NATO! A few of my friends called out to me, as I strode towards the group of grey retirees for a lunch appointment in Penang. This was the first morning back to my hometown. I was there to attend RU8, this being the eighth reunion of school mates born in 1958. Time is not on our side, RU’s will be an annual event from now on. I was relieved the welcoming party introduced themselves, for I wouldn’t have rated the chances of recognising any of them high. After all, 44 years is a long time, and many a scar will not heal in one lifetime
NATO? Why, I asked. Apparently, a friend based in Hong Kong had conspired with them and framed me as one who talks big and talks a lot but without any action to back up his words. No Action Talk Only. Does the North Atlantic Treaty Organisation which includes the United States deserve such a slur on their reputation? I suppose the alliance has been a benign, impotent body during the bulk of its existence after the last Great War. Its abject failure in the Balkans after it bombed Yugoslavia, its disastrous foray into Libya to oust Gaddafi, Libya went from the wealthiest African nation to now a failed state, and its weak effort in Afghanistan to contain the Taliban militancy deserve acute criticism, especially when the war on terror was declared over, five years ago, in 2014 by President Obama. But, I’m not impotent, I declared. Was I misheard? Did I say I was important? Unfairly, I am now famed as an irrelevant clown whose feverish gobbledygook rants serve no purpose other than make a fool of himself.
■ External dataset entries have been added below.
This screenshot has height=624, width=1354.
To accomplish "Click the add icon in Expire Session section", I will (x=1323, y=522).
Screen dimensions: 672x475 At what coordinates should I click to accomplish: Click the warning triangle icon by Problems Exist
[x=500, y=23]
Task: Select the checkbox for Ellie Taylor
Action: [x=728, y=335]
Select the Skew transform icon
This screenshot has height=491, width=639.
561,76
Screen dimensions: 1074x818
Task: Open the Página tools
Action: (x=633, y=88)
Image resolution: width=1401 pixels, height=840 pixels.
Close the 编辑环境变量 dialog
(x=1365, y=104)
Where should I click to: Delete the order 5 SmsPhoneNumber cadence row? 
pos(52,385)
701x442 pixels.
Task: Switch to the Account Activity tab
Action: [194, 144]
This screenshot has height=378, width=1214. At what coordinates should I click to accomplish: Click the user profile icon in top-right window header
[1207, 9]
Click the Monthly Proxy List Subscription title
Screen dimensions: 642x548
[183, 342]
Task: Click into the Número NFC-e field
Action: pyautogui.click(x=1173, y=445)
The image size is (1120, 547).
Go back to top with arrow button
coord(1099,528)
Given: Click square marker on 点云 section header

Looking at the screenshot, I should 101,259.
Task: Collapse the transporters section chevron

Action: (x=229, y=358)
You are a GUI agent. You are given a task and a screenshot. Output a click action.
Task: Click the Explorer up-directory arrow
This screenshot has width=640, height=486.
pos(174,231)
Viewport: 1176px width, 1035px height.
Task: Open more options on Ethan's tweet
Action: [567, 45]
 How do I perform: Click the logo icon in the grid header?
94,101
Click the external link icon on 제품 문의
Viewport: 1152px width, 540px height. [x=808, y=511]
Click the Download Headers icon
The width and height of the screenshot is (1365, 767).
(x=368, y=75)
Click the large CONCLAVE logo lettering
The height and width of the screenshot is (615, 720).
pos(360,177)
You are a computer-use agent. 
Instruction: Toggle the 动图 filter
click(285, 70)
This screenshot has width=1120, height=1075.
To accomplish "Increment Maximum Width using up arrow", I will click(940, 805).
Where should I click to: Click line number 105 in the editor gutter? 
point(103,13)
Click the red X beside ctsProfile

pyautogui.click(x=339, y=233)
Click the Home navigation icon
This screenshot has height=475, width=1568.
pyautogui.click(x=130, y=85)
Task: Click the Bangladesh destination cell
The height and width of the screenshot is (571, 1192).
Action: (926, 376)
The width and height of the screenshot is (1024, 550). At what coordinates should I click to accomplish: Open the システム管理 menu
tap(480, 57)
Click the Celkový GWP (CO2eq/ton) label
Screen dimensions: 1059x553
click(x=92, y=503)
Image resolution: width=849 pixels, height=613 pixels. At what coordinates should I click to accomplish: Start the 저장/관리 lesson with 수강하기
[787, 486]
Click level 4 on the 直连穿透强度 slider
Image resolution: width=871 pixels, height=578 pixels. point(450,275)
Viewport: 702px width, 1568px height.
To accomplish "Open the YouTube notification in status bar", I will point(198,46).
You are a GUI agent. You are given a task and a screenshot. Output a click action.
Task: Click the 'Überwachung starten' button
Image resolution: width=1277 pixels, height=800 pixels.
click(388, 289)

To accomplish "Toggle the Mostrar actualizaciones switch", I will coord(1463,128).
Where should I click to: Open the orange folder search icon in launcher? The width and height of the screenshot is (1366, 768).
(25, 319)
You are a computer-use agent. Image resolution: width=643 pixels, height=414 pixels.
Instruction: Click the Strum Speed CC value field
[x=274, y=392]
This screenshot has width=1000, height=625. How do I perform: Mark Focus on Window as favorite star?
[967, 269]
When I shared my stories of me as an irresistible, incorruptible and indestructible hunk like Keanu Reeves, it was made very clear that those heroic, galant stories were born in my dream world. There, I was more powerful and faster than Superman, a better equipped fighter than Batman, and more iron-willed than Ironman. In my dream world I can reach apotheosis. Which is why I cannot understand why some of my grey haired friends shamed me by publicly calling me NATO. They confuse my dream world with my physical world, although both are real to me, when I am there. For them, it’s only real when the physical attributes can be detected by our sensory organs. Their reality requires them to touch, smell, taste, see or/and hear. How do I convince them that is far from the truth? Our brain has never been outside our body, yet it can experience our physical surroundings. The reality of our physical world is very different to that of the bat, its world revolves around its sonar capabilities. So, how real is real when two animals’ reality in the same physical world is so vastly different? The human brain uses electrochemical signals to interpret the data it receives, creating a reality that we perceive. A reality that in fact is quite subjective. For instance, some will see green when others see red, and others can’t decide at all what they see. Let me repeat that: what is real is actually a subjective interpretation by our brain. Quantum physicists still cannot answer the fundamental nature of reality with their photon experiments. The outcome of the “double slit” experiment can change depending on whether or not we choose to measure some property of the light particles involved. If the way the world behaves depends on how we look at it, or if we look at it, what then is “reality”?
It is true that our brain can also let us feel and experience events in our dream world. After all, who hasn’t had a wet dream? And since we can feel, hear and see in our dreams, why is our reality there not considered real? Have we not experienced fear, screaming out during a nightmare? When our brain is experiencing it, both worlds are as real as each other.
I need to confess I also live in a third world. No, I don’t mean a third world country. My virtual world is a happy, busy place, its inhabitants are mostly retirees sharing food pictures and rowdy beer sessions. There, in the digital universe, my friends gather 24/7 from all parts of the globe. A quiet introvert in the physical world, in the virtual world, I am unchained and totally free to express myself. My friends have not yet told me to shut up there. A word I coined is extrovirt, one who is an extrovert in the virtual world.